_MATERIAL TO PROCESS_
Content starts

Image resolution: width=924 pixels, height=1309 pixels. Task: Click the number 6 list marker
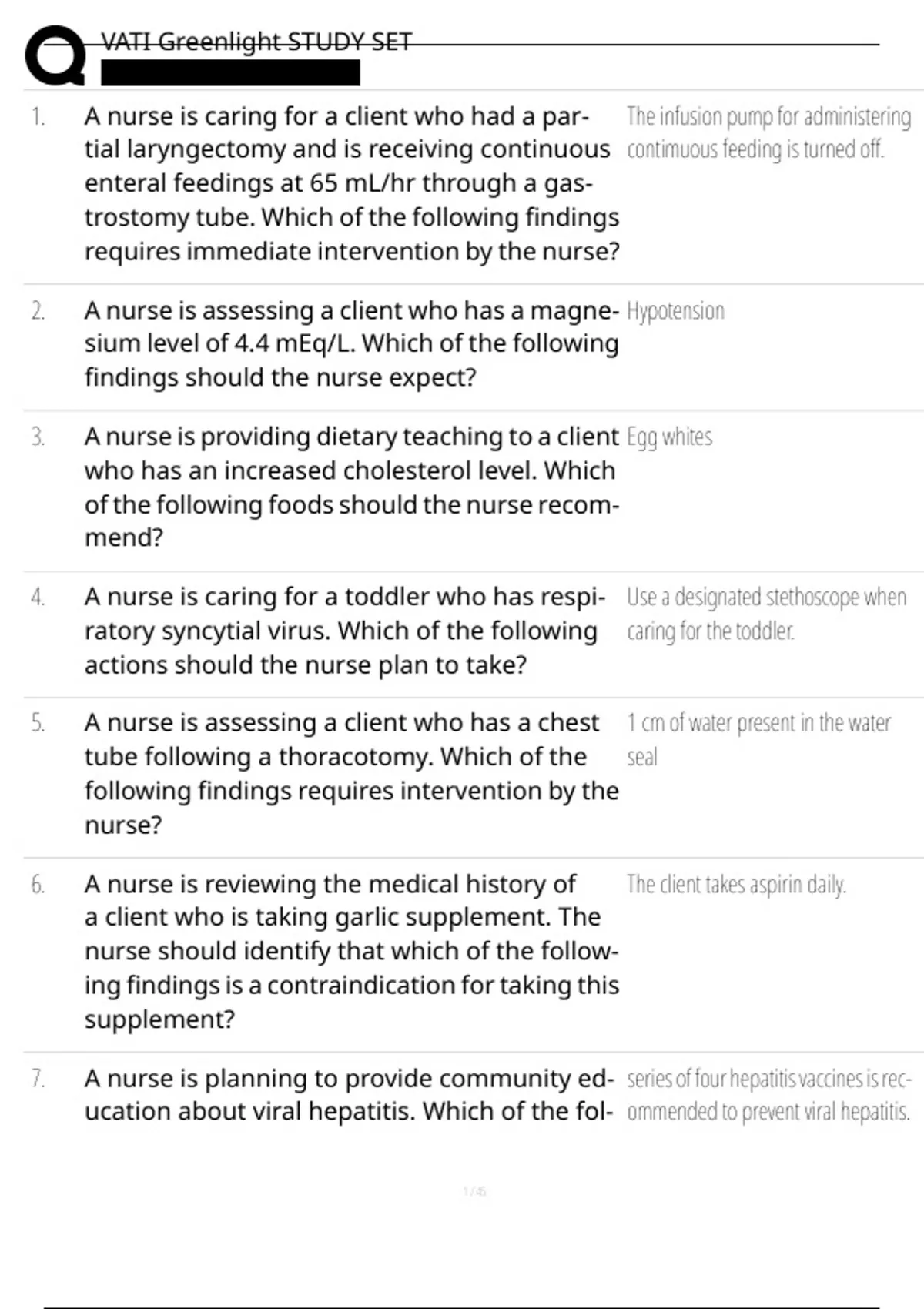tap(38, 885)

Content ends
Content starts

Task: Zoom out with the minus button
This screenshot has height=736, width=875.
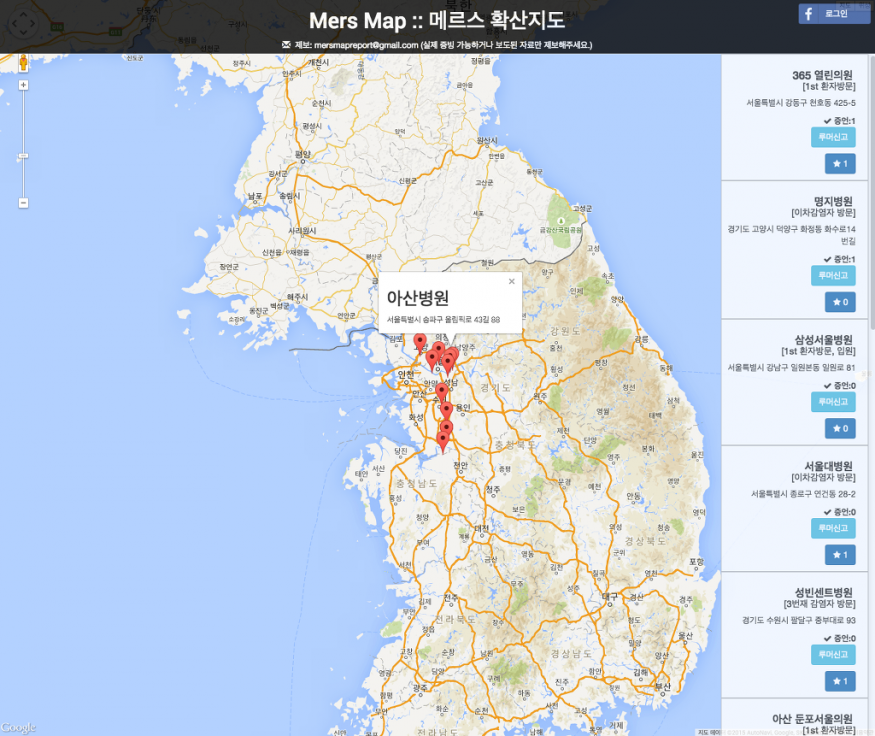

Content ends
Content starts

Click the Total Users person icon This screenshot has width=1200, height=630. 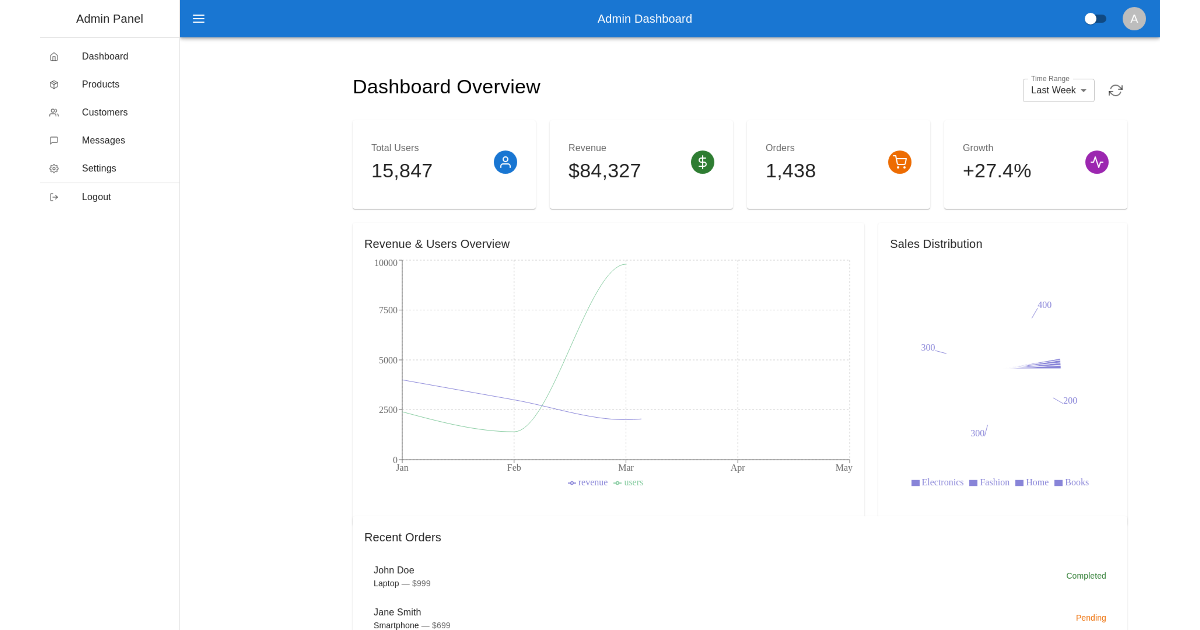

Content ends

After locating the line holding "Task: Zoom out with the minus button" above, output exactly that line and every line after it through the line holding "This screenshot has height=736, width=875.". Include nothing else.

Task: Zoom out with the minus button
This screenshot has height=736, width=875.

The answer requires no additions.